Work instructions — Gather each line in the entries that includes the string "will".

[Data entries]
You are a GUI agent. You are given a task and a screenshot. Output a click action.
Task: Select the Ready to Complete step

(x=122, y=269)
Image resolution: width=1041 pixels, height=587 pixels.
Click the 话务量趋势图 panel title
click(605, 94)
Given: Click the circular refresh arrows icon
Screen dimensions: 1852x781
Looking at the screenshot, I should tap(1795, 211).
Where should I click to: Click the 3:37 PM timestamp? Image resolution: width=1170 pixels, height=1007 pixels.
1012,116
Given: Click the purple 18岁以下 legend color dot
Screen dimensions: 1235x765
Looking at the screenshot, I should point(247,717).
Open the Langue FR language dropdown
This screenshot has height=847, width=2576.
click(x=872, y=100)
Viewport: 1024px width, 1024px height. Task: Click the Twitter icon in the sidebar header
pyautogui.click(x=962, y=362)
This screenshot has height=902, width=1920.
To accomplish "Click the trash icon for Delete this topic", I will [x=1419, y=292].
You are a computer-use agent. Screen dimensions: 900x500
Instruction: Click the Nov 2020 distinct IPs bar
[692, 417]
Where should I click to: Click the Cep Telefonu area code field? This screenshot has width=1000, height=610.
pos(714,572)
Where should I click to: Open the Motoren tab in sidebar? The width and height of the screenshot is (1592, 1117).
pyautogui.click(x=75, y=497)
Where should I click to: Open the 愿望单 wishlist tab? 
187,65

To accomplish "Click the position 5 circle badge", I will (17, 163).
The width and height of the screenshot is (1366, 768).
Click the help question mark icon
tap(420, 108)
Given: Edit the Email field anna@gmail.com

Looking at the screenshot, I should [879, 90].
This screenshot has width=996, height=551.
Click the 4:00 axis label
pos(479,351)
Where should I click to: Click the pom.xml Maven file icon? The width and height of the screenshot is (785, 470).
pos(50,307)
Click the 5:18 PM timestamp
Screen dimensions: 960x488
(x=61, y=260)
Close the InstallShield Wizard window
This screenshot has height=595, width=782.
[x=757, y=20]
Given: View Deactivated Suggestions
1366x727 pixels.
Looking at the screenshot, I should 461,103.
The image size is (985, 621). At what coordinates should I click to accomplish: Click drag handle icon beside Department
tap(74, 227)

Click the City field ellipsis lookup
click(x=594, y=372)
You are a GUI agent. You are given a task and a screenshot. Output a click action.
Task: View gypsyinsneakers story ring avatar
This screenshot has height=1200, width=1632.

Exercise response —
To accomplish "Click the trash icon for Delete this topic", I will [x=1419, y=292].
To accomplish "Click the position 5 circle badge", I will (17, 163).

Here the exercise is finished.